Performance degradation

Even the measures against branch target injection at the operating system level reduce the computing power. Microsoft announced “noticeable loss of performance”.

New CPU design gaps

At the beginning of May 2018, eight further security vulnerabilities in Intel processors became known as Specter Next Generation (Specter-NG), two of which were published. While one vulnerability modifies Meltdown , the other is based on a side-channel attack comparable to Specter (described in 1996) and is listed under CVE number CVE-2018-3639 ( Speculative Store Bypass ). This vulnerability was rated as medium risk by Intel. In addition to Intel, processors from AMD, ARM and IBM are also affected.

As with the Bounds Check Bypass , measures in the operating system or in the application can make it difficult to circumvent it using Speculative Store Bypass . According to a statement from Intel on May 22, 2018, manufacturers of PC systems received microcode updates to close the security gaps. Since performance degradation of 2 to 8 percent occurs, Intel leaves it up to the manufacturers to activate the countermeasure in their updates. IBM released updates for POWER systems on May 22, 2018 . Microsoft provided updates for Windows operating systems on June 12, 2018, but the measures against the speculative store bypass can only be activated by the user.

In July 2018, the CPU gaps ret2spec, SpectreRSB and NetSpectre were announced. In contrast to all previous security holes, NetSpectre can be used over networks without local access, is based on Specter (V1) and uses the AVX2 - SIMD extension of x86 processors. Operating systems that already have protective measures against the exploitation of the Specre V1 vulnerability make NetSpectre attacks more difficult. In practice, an attack scenario is very cumbersome because it is a side-channel attack and only a few bytes per hour can be read out even with a fast network connection. Precise time measurements are also required, which are more difficult with slow network connections and slow systems, and the exact details of the hardware and software (operating system, drivers, programs) of the target system must be known, which considerably limits the attack. Such attacks are difficult to detect, however.
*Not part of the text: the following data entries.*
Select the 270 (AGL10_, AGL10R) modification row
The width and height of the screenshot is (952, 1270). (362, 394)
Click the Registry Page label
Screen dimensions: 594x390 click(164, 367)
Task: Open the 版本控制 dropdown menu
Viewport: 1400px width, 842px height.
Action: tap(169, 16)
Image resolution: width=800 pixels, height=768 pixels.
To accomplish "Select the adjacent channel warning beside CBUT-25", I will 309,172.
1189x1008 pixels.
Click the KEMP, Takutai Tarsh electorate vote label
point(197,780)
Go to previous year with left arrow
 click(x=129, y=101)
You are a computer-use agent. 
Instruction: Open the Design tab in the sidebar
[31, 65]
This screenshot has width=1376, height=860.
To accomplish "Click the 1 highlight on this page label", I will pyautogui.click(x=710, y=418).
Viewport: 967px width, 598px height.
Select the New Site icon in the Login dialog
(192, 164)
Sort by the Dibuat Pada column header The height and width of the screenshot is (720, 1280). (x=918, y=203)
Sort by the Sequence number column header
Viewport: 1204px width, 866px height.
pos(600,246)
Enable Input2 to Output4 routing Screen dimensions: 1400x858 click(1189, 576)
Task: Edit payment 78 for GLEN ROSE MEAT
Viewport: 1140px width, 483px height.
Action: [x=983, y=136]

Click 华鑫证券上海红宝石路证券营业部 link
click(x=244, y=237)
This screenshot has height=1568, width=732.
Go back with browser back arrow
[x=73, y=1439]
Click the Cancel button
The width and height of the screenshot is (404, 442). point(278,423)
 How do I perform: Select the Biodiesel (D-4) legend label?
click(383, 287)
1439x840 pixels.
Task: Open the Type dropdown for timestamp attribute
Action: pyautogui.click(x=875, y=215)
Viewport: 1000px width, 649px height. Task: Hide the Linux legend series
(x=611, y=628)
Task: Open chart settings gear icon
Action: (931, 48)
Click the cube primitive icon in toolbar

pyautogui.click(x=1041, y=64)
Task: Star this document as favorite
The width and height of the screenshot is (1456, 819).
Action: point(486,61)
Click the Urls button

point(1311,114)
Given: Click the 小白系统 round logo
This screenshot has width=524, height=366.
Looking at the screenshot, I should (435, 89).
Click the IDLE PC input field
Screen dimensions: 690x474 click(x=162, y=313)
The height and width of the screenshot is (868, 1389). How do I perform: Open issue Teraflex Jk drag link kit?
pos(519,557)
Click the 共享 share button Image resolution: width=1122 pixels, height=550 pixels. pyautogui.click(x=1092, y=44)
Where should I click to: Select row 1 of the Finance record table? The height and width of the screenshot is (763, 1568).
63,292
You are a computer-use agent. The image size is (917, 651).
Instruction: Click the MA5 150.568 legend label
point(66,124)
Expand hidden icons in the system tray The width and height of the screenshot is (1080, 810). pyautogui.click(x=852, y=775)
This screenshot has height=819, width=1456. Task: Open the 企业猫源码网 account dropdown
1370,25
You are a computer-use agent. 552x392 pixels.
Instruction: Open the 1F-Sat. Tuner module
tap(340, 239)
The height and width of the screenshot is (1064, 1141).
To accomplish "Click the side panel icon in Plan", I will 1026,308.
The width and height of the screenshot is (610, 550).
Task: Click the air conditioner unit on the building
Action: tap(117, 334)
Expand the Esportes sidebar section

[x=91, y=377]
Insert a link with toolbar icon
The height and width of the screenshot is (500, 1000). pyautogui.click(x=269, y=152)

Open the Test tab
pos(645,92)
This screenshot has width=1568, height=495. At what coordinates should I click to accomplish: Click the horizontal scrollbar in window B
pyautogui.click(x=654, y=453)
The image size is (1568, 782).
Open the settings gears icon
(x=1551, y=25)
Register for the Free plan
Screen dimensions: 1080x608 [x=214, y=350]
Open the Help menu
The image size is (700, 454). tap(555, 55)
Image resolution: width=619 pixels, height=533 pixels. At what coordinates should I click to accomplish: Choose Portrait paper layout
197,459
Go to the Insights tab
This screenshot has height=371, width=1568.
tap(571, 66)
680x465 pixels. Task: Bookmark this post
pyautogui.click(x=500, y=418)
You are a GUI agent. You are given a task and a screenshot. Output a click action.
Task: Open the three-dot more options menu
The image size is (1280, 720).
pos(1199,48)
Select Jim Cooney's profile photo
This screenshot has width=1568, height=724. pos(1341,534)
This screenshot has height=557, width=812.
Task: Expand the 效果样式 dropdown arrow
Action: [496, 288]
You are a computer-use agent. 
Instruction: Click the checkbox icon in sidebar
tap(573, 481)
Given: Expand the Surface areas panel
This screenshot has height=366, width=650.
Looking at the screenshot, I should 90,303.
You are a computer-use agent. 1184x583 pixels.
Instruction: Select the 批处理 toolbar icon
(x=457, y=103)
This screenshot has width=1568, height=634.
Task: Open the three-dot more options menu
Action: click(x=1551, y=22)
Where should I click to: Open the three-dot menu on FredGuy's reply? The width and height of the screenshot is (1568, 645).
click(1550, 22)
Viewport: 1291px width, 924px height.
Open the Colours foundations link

Microarchitectural data sampling

In May 2019, details on the CPU gaps ZombieLoad and Store-to-Leak Forwarding were published. Troubleshooting the ZombieLoad attacks tends to require halving performance. All Intel processors manufactured after 2012 that have Hyper-Threading are affected . The TAA variant of the ZombieLoad attacks is aimed against Intel's Cascade Lake processors, which have been manufactured since 2019.

Other MDS attacks are known as RIDL (Rogue In-Flight Data Load) and Fallout.